内容的には entities や controller に含めてもよさそうなものですが、わざわざ別のディレクトリに分けているのは 目立たせるため です。コードを読むときのとっかかり、と言い換えてもいいかもしれません。ソースコードを調査したり変更するために「どのコードを読めばいいか」を考えるとき、単独のファイルに SaveAction.cs というファイルがあれば、本稿のアーキテクチャを知らなくても「きっとここに保存処理が書かれてるに違いない」と分かるはずです。(たぶん)
ソースコードの性質
WHERE の次に WHAT を考えます。最終的なソースコードが満たすべき条件や性質の方向性のことです。
- 動くこと
アプリがちゃんと動く、というのは当然ながら大前提です。課す条件がこれだけなら、特に設計は考えずに書きなぐればいいです。しかし実際には、以下のような性質もほしくなります。
- 解読しやすさ
コードに関する調査を短時間で行える設計が好ましいです。ある機能に該当するコードがどのあたりにあるか、あるデータがどこから来てどこへ行くのか、といった調査をしやすい設計が好ましいです。
人によってはこれを「変更しやすさ」に含めるかもしれませんが、解読しやすさは「変更」には限らない場面で重要となります。例えば「この挙動はバグでは?」「この機能をこういう使い方できる?」みたいな質問を受けたり、別の箇所を実装・修正していて「既存のコードはどう作ってたっけ?」と疑問が生じたりしたときです。
言い換えると、リポジトリをデータベースに見立てたとき、CRUD のうち CUD (Create/Update/Delete) だけでなく R (Read) も重要です。もっとも、R はたいてい CUD に先立つものなので、含意されてると考えることもできますが。
- 変更しやすさ
コードを変更するときにアプリが壊れにくい設計が好ましいです。
例えば本質的に同じコードが複数存在すると、その一部だけ変更してしまい、微妙なバージョン違いが発生するリスクがあります。再びデータベースに見立てると、これは正規化されていないデータベースへの更新異常のようなものです。
有効な対抗策は don't repeat yourself (DRY)、すなわち関数やクラスとして抽象化してそれを参照するコードで置き換えることですが、それだけではありません。
同じコードが複数存在するといっても、同じファイルの同じ場所に2つ連続で並んでいて、しかも「このコードは2つ連続で並んでいます」とコメントがついていたら、更新異常のリスクは現実的に十分少なくなります。一般化していうと、 同様のコードに印をつけておく 方法です。
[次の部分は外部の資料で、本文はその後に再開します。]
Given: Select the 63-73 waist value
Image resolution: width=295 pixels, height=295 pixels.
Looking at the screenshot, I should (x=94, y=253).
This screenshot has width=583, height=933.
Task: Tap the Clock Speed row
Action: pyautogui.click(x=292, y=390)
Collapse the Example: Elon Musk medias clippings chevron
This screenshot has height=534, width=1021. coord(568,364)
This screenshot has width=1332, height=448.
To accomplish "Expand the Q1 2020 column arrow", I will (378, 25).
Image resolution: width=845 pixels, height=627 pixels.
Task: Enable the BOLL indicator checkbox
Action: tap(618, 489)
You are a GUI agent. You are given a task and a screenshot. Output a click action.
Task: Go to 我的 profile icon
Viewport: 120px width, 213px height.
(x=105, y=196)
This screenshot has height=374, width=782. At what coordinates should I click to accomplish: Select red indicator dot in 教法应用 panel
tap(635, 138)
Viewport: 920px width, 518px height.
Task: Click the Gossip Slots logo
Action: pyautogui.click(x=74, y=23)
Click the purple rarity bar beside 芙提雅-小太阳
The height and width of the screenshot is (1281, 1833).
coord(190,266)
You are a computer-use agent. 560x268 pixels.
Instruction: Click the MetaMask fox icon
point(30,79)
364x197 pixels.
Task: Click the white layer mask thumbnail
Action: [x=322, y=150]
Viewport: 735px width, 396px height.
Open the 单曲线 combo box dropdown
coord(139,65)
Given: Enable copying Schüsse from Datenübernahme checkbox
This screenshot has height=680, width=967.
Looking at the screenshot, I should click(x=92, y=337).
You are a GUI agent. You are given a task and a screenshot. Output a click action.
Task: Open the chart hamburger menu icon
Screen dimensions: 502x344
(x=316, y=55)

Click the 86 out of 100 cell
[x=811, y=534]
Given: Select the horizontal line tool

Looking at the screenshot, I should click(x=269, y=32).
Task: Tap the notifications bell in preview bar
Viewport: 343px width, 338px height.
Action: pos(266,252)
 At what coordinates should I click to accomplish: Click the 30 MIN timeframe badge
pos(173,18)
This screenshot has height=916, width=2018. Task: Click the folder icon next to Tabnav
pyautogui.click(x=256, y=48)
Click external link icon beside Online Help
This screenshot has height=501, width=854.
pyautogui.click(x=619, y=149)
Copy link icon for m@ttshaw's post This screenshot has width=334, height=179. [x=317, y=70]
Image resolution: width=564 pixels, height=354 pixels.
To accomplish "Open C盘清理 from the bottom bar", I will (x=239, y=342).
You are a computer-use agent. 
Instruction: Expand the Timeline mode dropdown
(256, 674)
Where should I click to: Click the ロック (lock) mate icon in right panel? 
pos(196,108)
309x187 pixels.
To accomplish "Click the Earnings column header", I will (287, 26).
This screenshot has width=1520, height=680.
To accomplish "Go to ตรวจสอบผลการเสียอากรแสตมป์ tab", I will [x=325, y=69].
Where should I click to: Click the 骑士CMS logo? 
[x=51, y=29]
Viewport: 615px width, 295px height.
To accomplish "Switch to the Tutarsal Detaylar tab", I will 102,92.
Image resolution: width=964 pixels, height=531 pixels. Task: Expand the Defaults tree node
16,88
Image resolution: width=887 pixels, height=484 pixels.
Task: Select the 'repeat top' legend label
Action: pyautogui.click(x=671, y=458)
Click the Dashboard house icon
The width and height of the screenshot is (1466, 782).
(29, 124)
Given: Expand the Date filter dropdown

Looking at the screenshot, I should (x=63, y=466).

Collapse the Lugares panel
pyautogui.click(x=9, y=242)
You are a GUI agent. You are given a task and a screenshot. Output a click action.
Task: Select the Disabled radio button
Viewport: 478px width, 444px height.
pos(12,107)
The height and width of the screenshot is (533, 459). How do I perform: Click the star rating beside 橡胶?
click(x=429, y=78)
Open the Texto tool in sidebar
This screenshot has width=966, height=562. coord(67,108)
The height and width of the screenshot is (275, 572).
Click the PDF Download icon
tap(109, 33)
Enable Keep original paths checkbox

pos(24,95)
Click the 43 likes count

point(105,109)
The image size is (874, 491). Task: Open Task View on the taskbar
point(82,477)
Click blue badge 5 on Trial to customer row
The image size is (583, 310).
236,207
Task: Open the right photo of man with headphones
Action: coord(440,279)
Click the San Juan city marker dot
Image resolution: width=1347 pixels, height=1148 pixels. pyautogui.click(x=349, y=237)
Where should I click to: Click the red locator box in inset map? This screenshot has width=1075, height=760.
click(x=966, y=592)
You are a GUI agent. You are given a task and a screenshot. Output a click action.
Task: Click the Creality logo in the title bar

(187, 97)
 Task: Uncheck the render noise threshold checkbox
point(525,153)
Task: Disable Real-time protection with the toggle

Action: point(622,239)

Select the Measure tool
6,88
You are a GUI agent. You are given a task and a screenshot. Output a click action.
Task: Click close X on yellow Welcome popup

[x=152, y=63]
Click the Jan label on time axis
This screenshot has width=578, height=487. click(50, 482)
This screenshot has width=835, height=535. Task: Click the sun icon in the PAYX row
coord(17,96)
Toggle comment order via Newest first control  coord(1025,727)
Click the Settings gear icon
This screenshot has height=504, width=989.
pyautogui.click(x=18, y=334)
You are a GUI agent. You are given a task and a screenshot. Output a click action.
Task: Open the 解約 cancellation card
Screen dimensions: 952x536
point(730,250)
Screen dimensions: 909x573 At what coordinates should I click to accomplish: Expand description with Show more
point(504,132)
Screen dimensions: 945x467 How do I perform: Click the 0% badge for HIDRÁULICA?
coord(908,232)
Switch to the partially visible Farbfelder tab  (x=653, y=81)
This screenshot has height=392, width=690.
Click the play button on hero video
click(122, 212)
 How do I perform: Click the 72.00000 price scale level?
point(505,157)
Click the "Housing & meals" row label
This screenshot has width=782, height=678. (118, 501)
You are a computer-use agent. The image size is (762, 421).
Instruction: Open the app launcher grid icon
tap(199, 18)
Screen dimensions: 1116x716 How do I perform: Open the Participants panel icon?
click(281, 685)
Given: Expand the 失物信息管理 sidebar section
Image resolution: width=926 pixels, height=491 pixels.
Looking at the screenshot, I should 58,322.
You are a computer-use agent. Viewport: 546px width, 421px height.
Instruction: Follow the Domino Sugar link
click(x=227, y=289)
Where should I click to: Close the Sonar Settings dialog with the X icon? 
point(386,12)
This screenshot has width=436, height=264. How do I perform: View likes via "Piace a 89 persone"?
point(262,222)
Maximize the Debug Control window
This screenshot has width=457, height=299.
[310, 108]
これは「DRY した方がいい気がするけど、本当に本質的に同じなのか、たまたま同じなだけなのか、まだ判断がつかない」とか「抽象化の方向性が思いつかない」といった躊躇の場面で有効な妥協案だと思います。
ビュー・ビューモデル実装についての細かいこと
views ディレクトリで少しだけ触れた WinForms/WPF に関しての考えも書いておきます。(React は何も考えず書けて最高!)
WinForms の MVP
以前に WinForms で MVVM をやろうと試みましたが、データバインディングの仕組みが微妙だったのでやめました。model-view-presenter (MVP) が無難な気がします。
WinForms で MVP をやるとき、おすすめなのは、Form に配置するコントロールのアクセス指定子 (modifier) を internal にしておいて、別のクラスに Form のインスタンスを持たせる構成です。言い換えると、Form の派生クラスの実装を別のクラスに書くということです。
Form には Windows を表示するという責務に専念してもらって、その上に配置しているテキストボックスとかの操作は取り除いた方が見通しが良い気がします。それに、Form はメンバが多いので、その中で作業すると入力補完がだるいです。
internal sealed class MyView
{
private MyForm Form { get; }
public string SetText(string text)
{
// MyForm に配置してるテキストボックスのテキストを変更する。
// MyTextBox フィールドのアクセス指定子を internal にしておけば、このように別のクラスから触れる。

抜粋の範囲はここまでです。